In Nazi-occupied Paris, 1942, a young Jewish girl Sara goes into hiding with her school friend Jean. Jean, trying to keep his family's business afloat, is also hiding his relationship with Philippe, who has dangerous connections with forgery artists. The pressures on the trio rapidaly escalate until they become confronted with the full consequences of betrayal, their lives spinning out of their hands. This is one of the finest recent portrayals of the paranoia and violence at the heart of the Nazi occupation, as well as a bleak exploration of the horrors of the camps and the persecutions suffered by homosexual and Jewish prisoners alike. Jeremy Renier gives a brilliant central performance as Jean.

 

Wednesday 6th March 5.30pm-8pm Arts B274:

Dr. Rachel O'Connell (School of English) presents Robert Aldrich's The Killing of Sister George (1968) [138 mins]
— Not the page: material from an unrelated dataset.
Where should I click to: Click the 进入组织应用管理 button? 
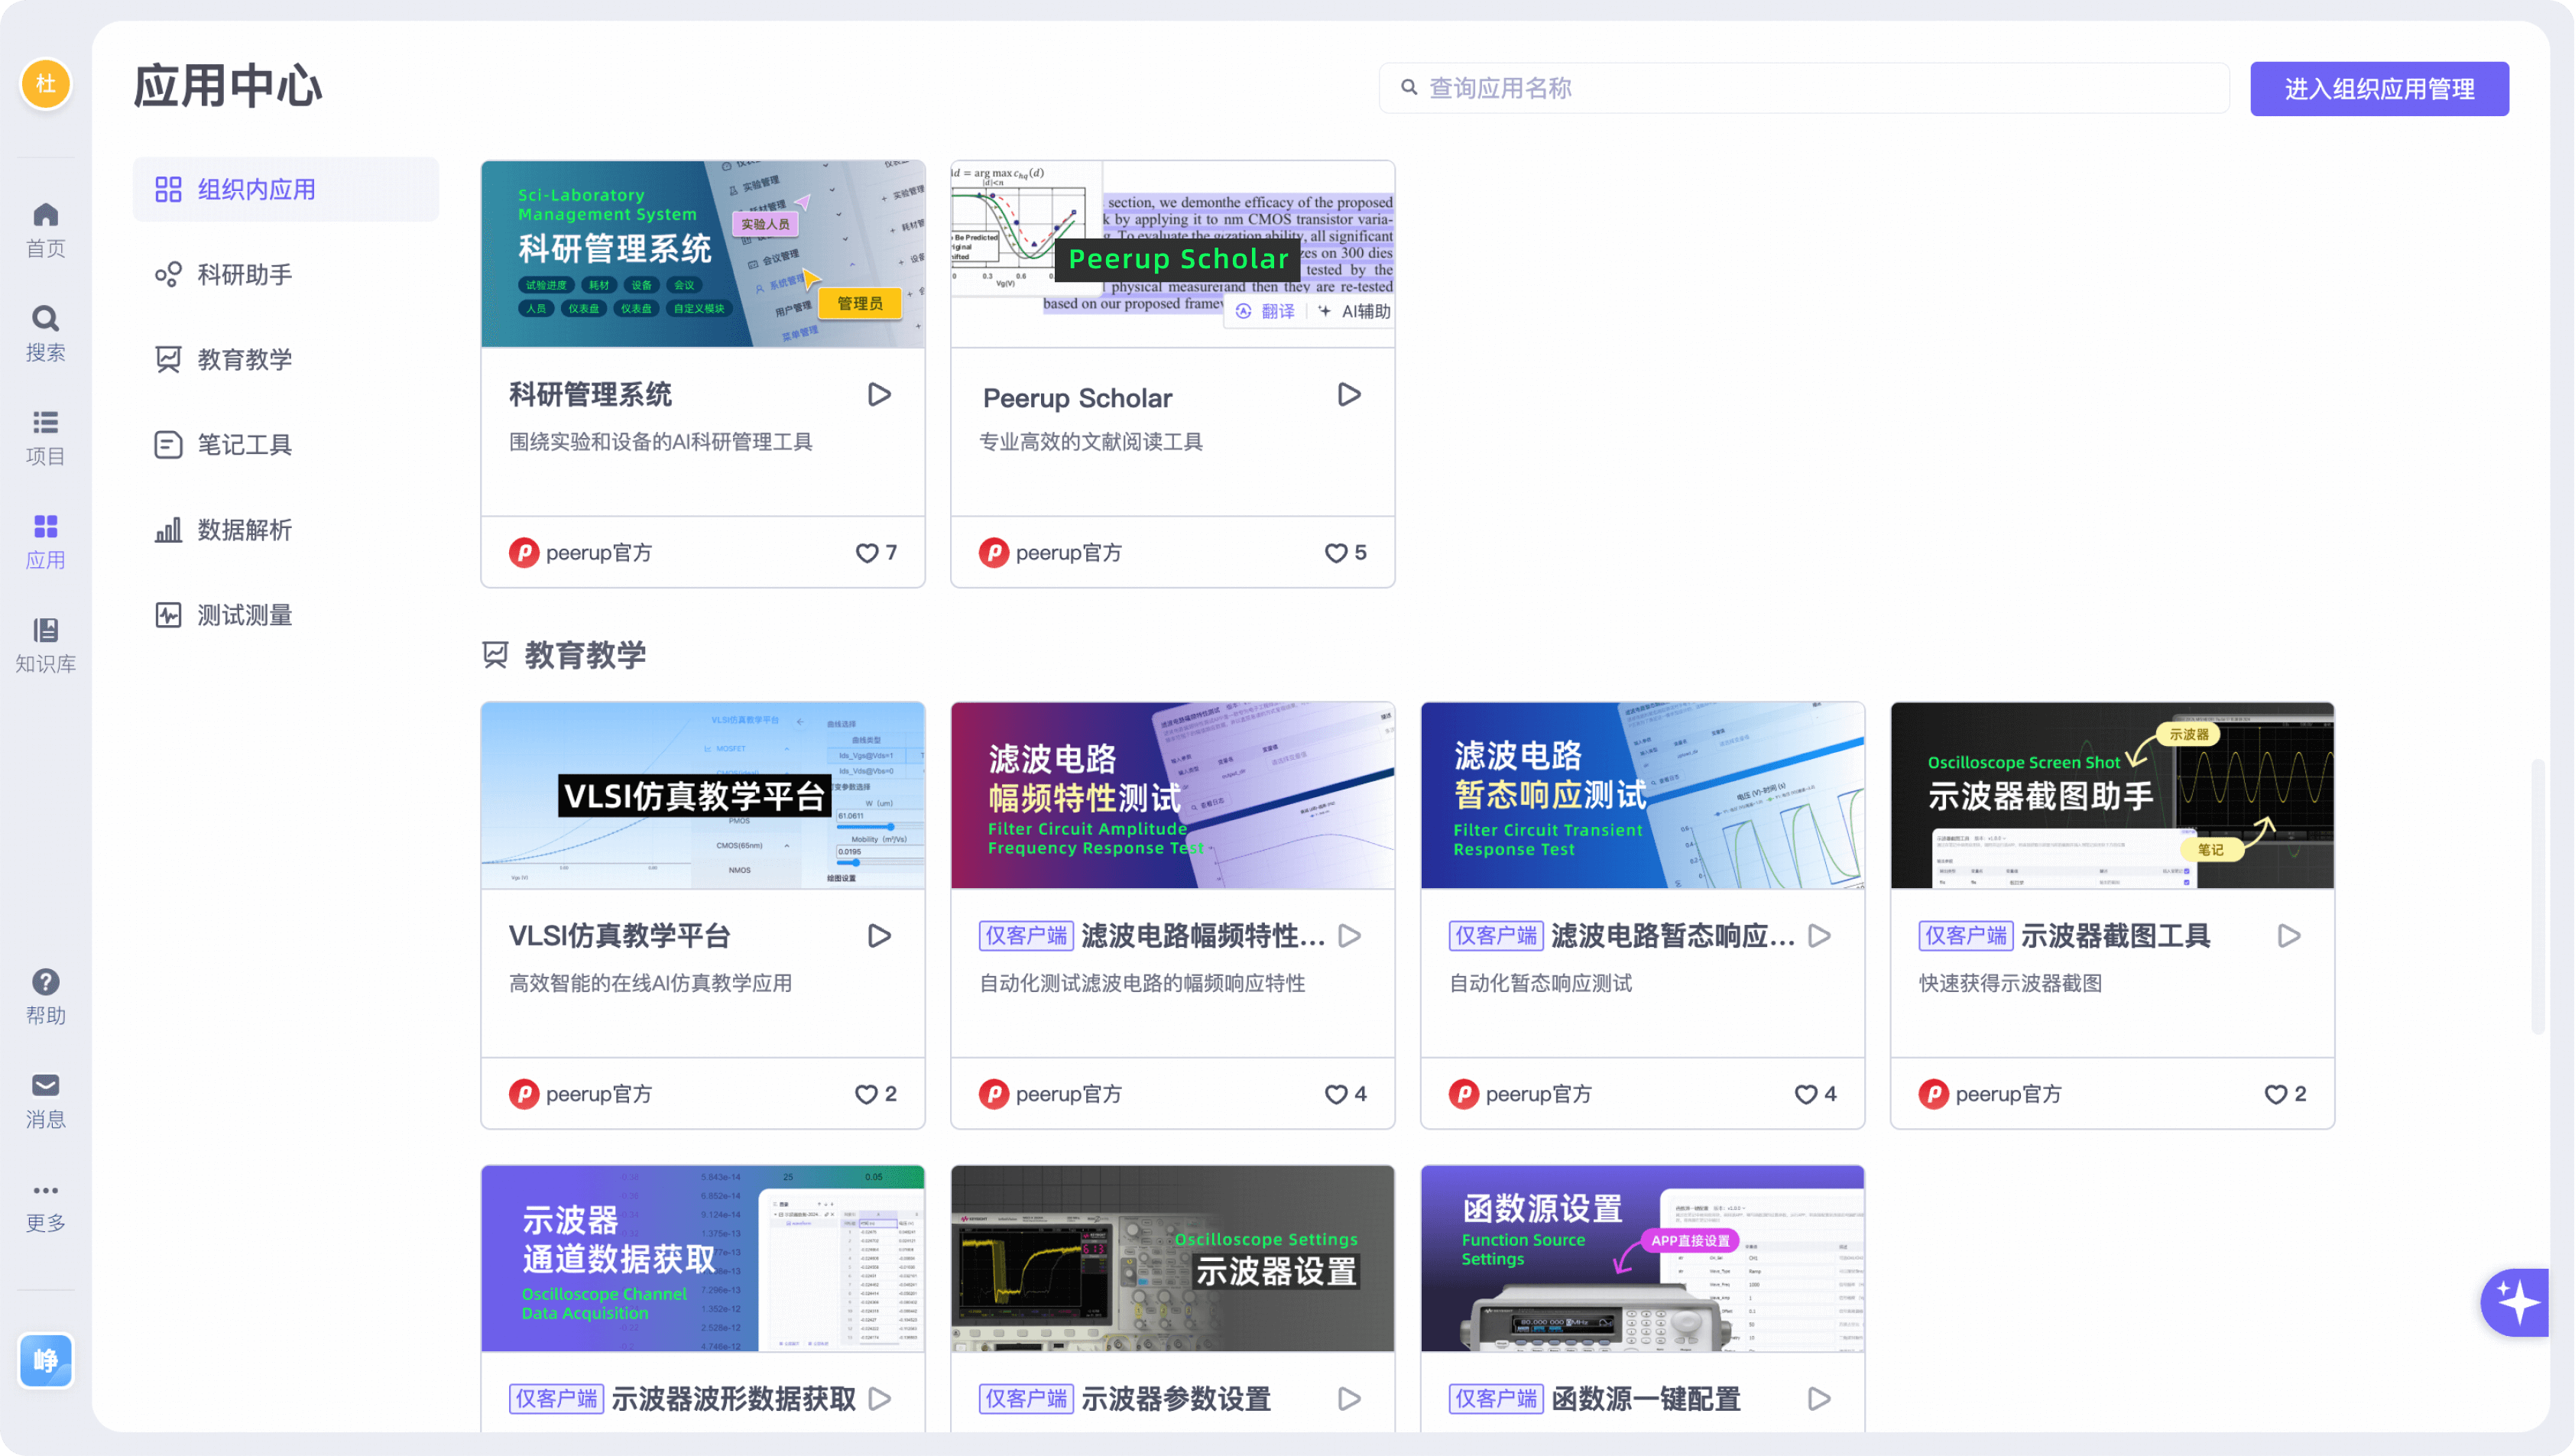coord(2380,88)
Based on the comic play by Frank Marcus, this was one of the most controversial X-Rated films of the 1960s, which many British councils banned outright from distribution. "Sister George" is a beloved character in a popular TV series, played by June Buckridge, who in real life is the antithesis of the sweet character she plays. When Buckridge discovers that "Sister George" is to be killed off, she becomes increasingly impossible to live and work with. Mercy Croft, an executive at the radio station, intercedes in George's professional and personal life, supposedly to help, but she actually has an agenda of her own. This is a chance to see this rarely screened classic of 1960s cinema. Actresses Coral Browne and Susannah York provide great support to Beryl Reid's Golden Globe nominated performance as Sister George.

 

Wednesday 6th February:

Dr. Michael Lawrence (School of Media, Film & Music) presents Tom Kalin's Swoon (1992) [80 mins]

Considered part of the New Queer Cinema movement, Swoon explores the true story of gay lovers, Richard Loeb and Nathan Leopold Jr. who kidnapped and murdered a boy in the early 1920s to undertake a "perfect crime". The plot covers the months before the murder, the investigation, trial and final fate of the two men. This work forms the last of a trio of films that have been directly influenced by the Loeb-Leopold murder and trials, starting with Alfred Hitchcock's Rope (1948) and Richard Fleischer's Compulsion (1959).